Field trip to the NYC Burger Bash October 28 2011, 2 Comments

We are thieves, it is true.  


I will shamelessly admit to the fact that we totally ripped off the idea of the Burger Battle from an event in Miami called "Burger Bash".  Guilty as charged.  It's a huge event with thousands of people, lots of culinary greats, and about 25 of the best burgers from around the country (tickets run a cool $225/ person).  We'd heard about the event for years, and I loved how focused it was on a single item that's so versatile and familiar to everyone - so, we... adopted it.  

Our first trip to see the Burger Bash was last year.  We flew to Miami, put our things in a hotel, and headed out to see what the fuss was about.  We had a blast - I actually chronicled it in a video here.    We also learned what we liked about the event and what we didn't.  So, it was with excitement and anticipation that we descended upon the opportunity to go to the NYC "Burger Bash", put on by the same group.


Here were some notes:

- We completely understand the need for more entertainment between eating the burgers and waiting for winner announcements.  I inhaled an embarrassing amount of burgers during the first 45 minutes, and then stood around for the next 3 hours holding my stomach and hoping the fullness would subside.  Thankfully the event had a few fun activities to keep us occupied during the wait - something we plan on incorporating next year.

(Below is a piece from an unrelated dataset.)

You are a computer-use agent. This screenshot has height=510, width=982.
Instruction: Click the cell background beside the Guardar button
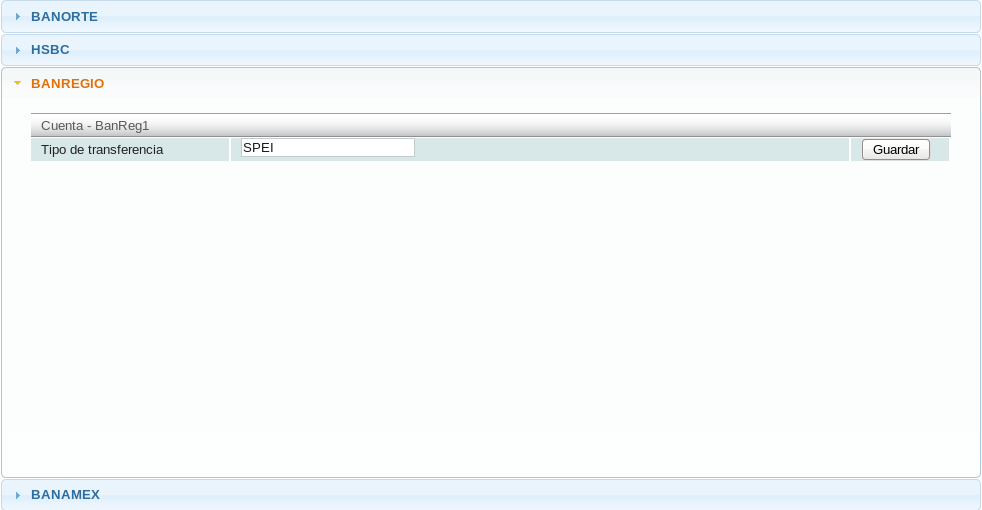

- I know I'm biased, but in my honest opinion - the burgers at the '11 Denver Burger Battle would have beaten the lineup we ate at the NYC Burger Bash.  Lots of good, but only a few flashes of excellent, and Shake Shack is no joke.


- There really is no great solution for the smoke generated from cooking meat over a fire.

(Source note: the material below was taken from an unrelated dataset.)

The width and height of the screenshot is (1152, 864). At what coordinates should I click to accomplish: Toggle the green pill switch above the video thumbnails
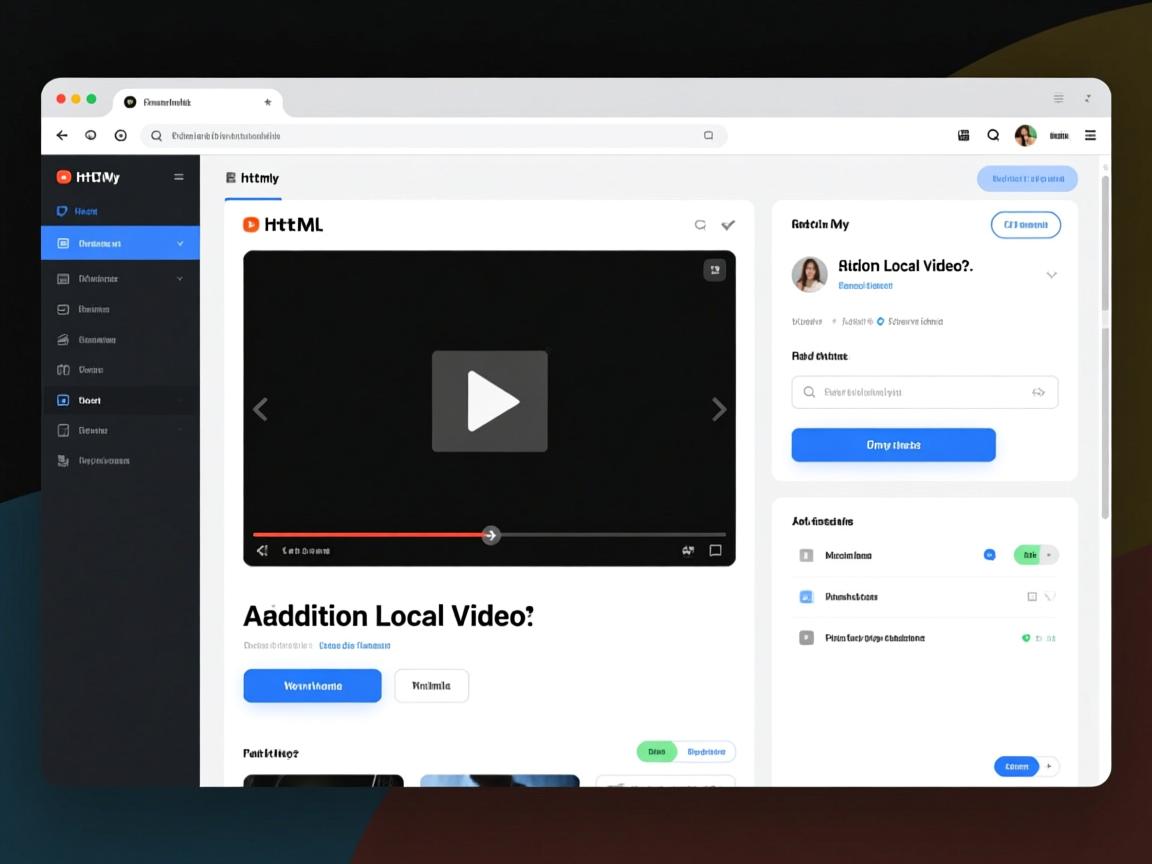pyautogui.click(x=657, y=751)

- Whoopie Goldberg was the host and literally said a total of zero words while on stage. Thought that was odd, especially for her.


- Guy Fiery travels with an entourage of 25 people.  They all follow him in single file, and it looks a little like a human cape.  


- Having a program with descriptions of the burgers and a map of the locations of the booths was helpful.  While we waited in line, I plotted my strategy for the order of attack based on that info.  For the DBB, we considered doing programs but wondered where people would put them if we handed it out.  We try to be conscious of things like hand-space (hence the plates with the cup holder), but it might be something we do next year.  At the very least, a few boards throughout the event with that info would be a positive step, I think.


- Nothing beats a great location.  This one was held at Brooklyn Bridge Park, which is an abandoned building & park on the other side of the bridge from Manhattan.  Looking out into the night sky and seeing the glow of NYC from the base of the bridge was spectacular.  It is the single most memorable part of the event for me.  Back home, I think Do at the Zoo (Denver Zoo) is similarly great because of the uniqueness of its location.  It's one of the things we place a high priority on for the DBB event.  In 2011, we came within a signature of holding the event inside Coors Field.  Logistical issues stunted it, but it's the kind of thing we're aiming for.


At the end of the night, we felt a light sprinkle of rain and thought it might be nice to walk off the calories from the event by taking a long, misty walk across the Brooklyn Bridge back to the city.  About 30 steps across the bridge, with no overhangs and cut off from getting a cab, we felt the intensity of the rain start to ratchet up... and up.  When we approached the other side, we looked as though we had jumped, clothes on, into the deep end of a swimming pool.  A perfectly memorable ending to a delicious night!